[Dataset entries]
+ + + + +
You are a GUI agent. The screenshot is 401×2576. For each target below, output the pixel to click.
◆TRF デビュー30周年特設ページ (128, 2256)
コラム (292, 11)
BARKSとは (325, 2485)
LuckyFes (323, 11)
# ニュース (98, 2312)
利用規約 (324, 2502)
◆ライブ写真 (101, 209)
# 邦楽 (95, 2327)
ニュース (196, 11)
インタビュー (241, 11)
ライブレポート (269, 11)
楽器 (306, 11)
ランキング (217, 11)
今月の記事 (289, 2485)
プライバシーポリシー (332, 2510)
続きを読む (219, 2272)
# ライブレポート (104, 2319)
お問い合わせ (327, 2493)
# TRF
+ + + + +
Write out only those lines that fall between the one containing "# 邦楽 (95, 2327)" and the end of the entries, the first and last included, exactly as they read.

# 邦楽 (95, 2327)
ニュース (196, 11)
インタビュー (241, 11)
ライブレポート (269, 11)
楽器 (306, 11)
ランキング (217, 11)
今月の記事 (289, 2485)
プライバシーポリシー (332, 2510)
続きを読む (219, 2272)
# ライブレポート (104, 2319)
お問い合わせ (327, 2493)
# TRF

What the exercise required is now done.